Mon Apr 18 07:28:29 UTC 2016

Hi All,

Currently we are experiencing some issues with the implementation of
readdirp in data tiering.

Problem statement:

When we do a readdirp, tiering reads entries only from cold tier. Since
the hashed subvol for all files has been set as cold tier by default we
will have all the files in cold tier. Some of them will be data files
and remaining will be pointer files(T files), which points to original
file in hot tier. The motivation behind this implementation was to
increase the performance of readdir by only looking up entries in one
tier. Also we ran into an issue where some files were not listed while
using the default dht_readdirp. This is because dht_readdir reads
entries from each subvol sequentially. Since tiering migrates files
frequently this led to an issue where if a file was migrated off a
subvol before the readdir got to it, but after the readdir had processed
the target subvol, it would not show up in the listing [1].

So for the files residing in hot tier we will fallback to readdir i.e,
we won't give stat for such entries to application. This is because the
corresponding pointer file in cold tier won't be having a proper stat.
So we forced fuse clients to do a explicit lookup/stat for such entries
by setting nodeid as null. Similarly in case of native nfs, we marked
such entries as stale stat by setting attributes_follow = FALSE.

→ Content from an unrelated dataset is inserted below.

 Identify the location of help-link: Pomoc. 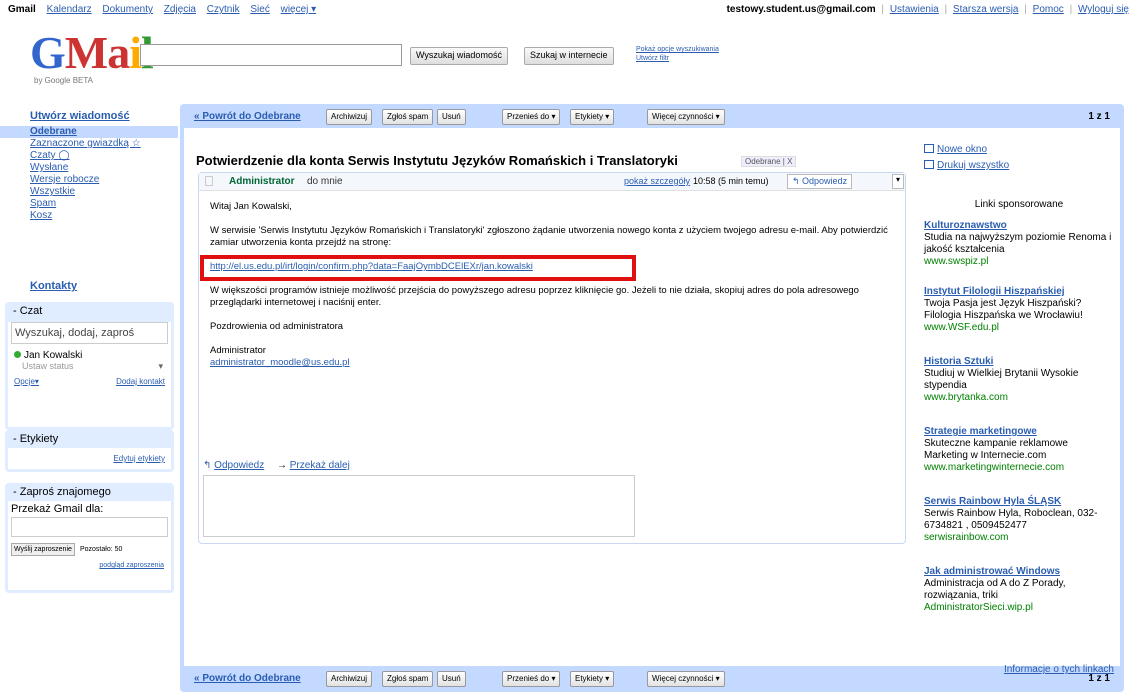
(1048, 10).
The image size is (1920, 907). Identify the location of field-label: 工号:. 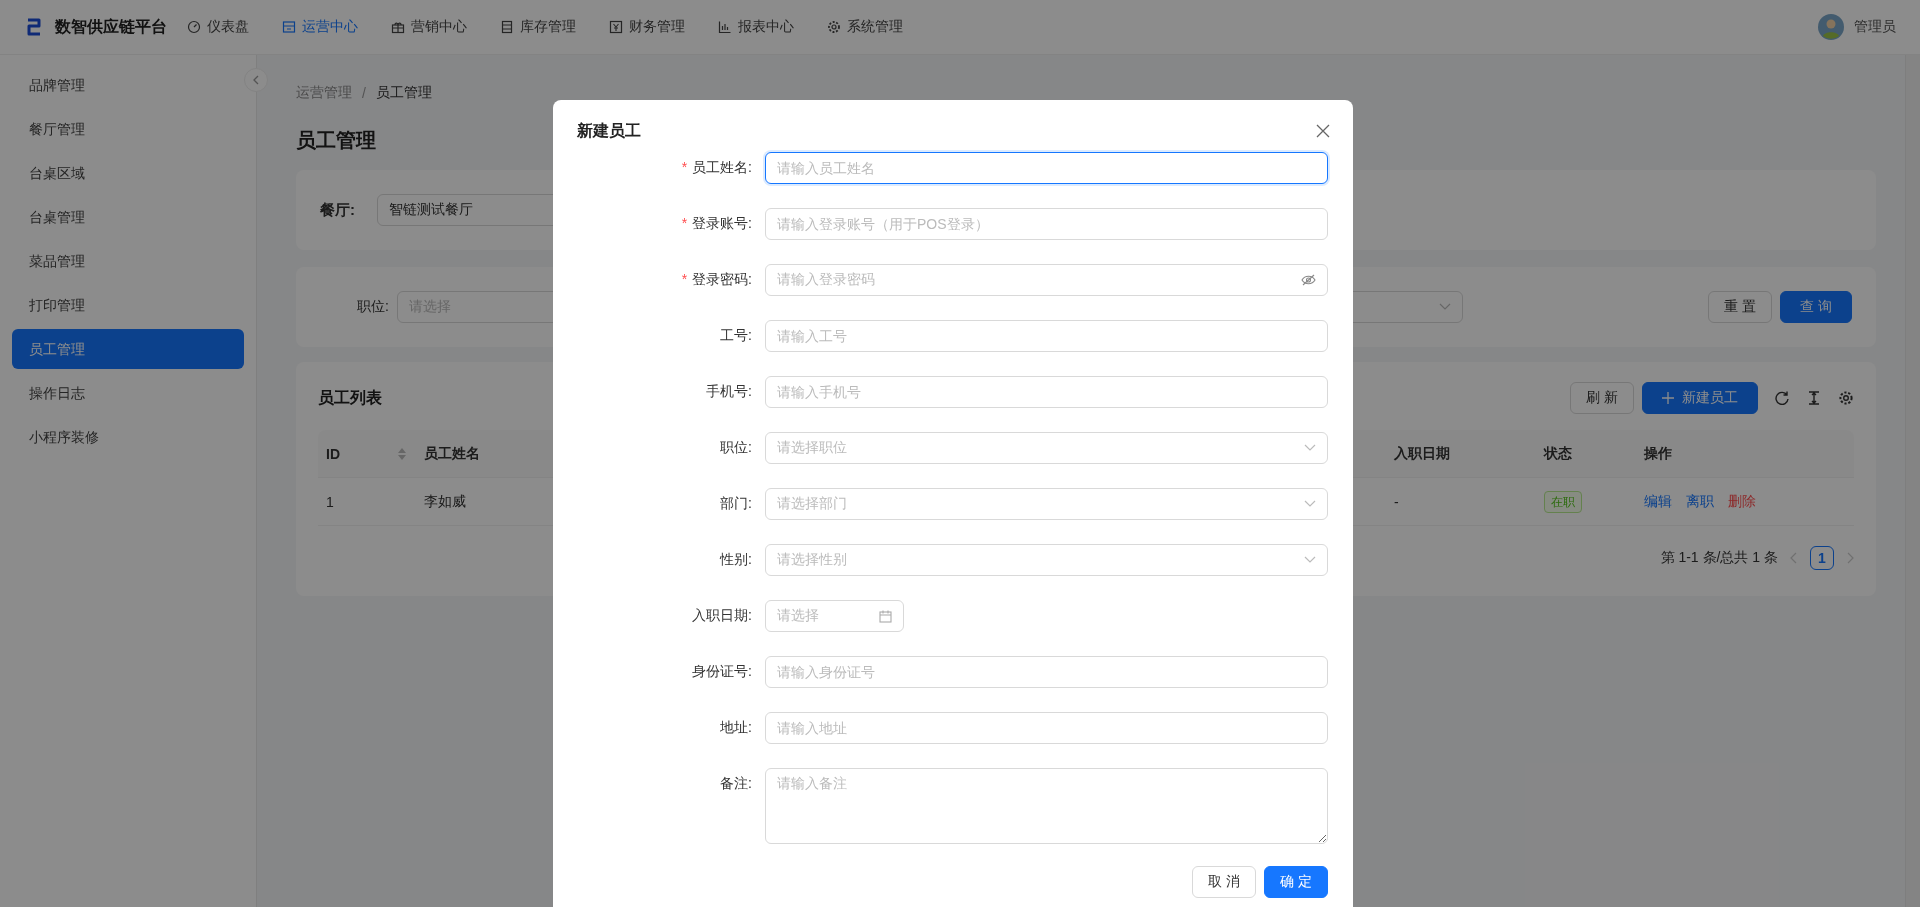
(736, 336).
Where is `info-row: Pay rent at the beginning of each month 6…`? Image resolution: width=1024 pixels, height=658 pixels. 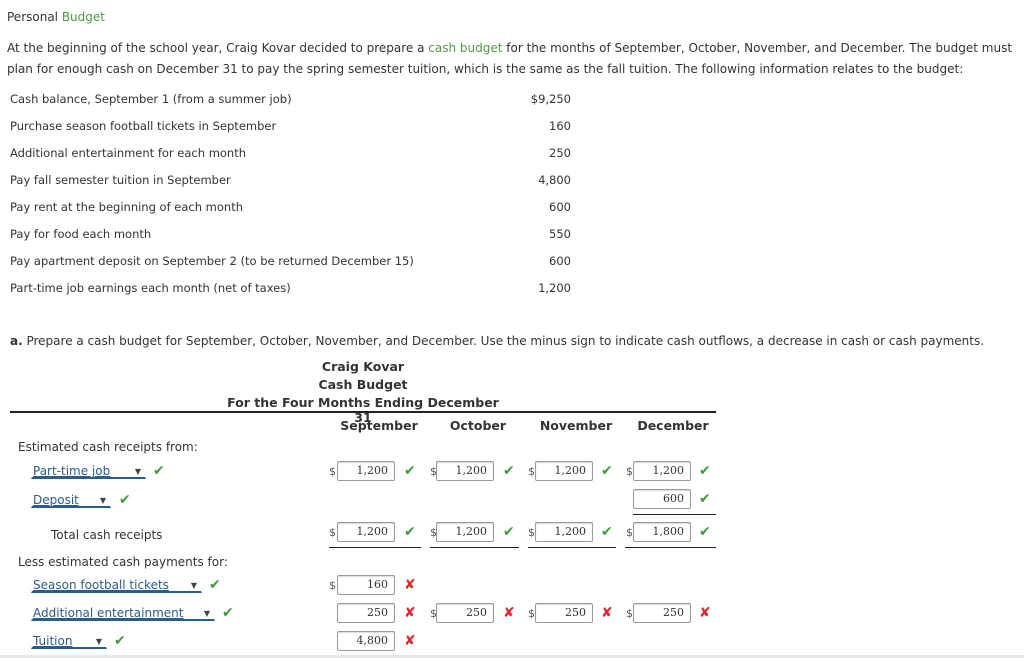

But the problem comes when we use gf_api, where we don't have any
control over client behavior. So to fix this issue we have to give stat
information for all the entries.

Possible solutions:     
1. Revert the tier_readdirp to something similiar to dht_readdirp, then
fix problem in [1].
2. Have the tier readdirp do a lookup for every linkfile entry it finds
and populate the data (which would cause a performance drop). This would
mean that other translators do not need to be aware of the tier behaviour.
3. Do some sort of batched lookup in the tier readdirp layer to improve
the performance.

Both 2 and 3 won't give any performance benefit, but solve the problem
in [1]. In fact this also not complete, because when we do the lookup
(batched or single), by the time the file could have moved from the hot
tier or vice versa which will again result in stale data.

4. Revert to dht_readdirp and then instead of taking all entries from
hot tier, just take only entries which has T file in cold tier. (We can
delay deleting of data file after demotion, so that we will get the stat
from hot tier)

Please reply with your valuable suggestions/concerns. We would be glad
to look into any other possible solutions for addressing the issue.

[1]:https://bugzilla.redhat.com/show_bug.cgi?id=1283923

Regards,
Rafi KC